The records:
********
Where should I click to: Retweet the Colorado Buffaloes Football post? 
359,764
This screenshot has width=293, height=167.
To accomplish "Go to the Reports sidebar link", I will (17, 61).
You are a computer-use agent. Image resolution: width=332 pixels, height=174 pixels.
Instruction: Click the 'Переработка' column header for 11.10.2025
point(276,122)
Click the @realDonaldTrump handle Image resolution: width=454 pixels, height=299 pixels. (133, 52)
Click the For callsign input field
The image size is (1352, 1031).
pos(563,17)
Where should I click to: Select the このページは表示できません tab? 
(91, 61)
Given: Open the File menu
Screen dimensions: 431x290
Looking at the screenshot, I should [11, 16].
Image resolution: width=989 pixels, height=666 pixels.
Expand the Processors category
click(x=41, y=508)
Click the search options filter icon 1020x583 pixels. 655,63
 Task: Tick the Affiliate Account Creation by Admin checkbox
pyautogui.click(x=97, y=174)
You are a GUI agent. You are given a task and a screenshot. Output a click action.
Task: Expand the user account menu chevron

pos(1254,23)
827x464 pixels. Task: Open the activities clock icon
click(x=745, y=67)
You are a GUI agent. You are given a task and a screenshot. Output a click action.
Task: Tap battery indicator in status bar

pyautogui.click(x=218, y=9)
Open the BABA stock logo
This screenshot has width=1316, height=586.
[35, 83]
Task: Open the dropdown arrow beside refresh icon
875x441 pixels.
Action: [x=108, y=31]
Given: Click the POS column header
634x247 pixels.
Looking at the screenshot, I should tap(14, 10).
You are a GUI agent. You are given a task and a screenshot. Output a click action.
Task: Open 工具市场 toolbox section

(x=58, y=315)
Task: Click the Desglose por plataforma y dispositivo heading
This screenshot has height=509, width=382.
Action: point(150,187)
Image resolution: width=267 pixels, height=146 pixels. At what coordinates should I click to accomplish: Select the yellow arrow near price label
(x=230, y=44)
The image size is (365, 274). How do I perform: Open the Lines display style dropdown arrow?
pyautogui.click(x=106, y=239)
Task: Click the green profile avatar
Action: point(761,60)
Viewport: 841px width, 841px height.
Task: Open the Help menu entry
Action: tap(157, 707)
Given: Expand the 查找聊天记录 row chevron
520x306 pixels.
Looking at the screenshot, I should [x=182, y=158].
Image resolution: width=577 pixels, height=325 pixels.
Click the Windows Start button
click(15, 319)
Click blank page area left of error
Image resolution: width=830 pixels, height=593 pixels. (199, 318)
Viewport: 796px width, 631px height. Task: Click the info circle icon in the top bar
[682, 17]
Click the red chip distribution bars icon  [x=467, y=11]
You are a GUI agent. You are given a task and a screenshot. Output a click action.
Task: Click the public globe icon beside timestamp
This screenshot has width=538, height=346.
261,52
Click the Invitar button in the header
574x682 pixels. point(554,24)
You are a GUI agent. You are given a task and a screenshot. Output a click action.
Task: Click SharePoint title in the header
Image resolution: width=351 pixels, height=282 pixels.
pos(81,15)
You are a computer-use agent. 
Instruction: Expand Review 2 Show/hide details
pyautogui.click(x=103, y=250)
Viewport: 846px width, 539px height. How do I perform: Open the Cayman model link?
********
Required work: Each line above that contains the word "beside" must be copied.

Solution to this task:
Task: Open the dropdown arrow beside refresh icon
Task: Click the public globe icon beside timestamp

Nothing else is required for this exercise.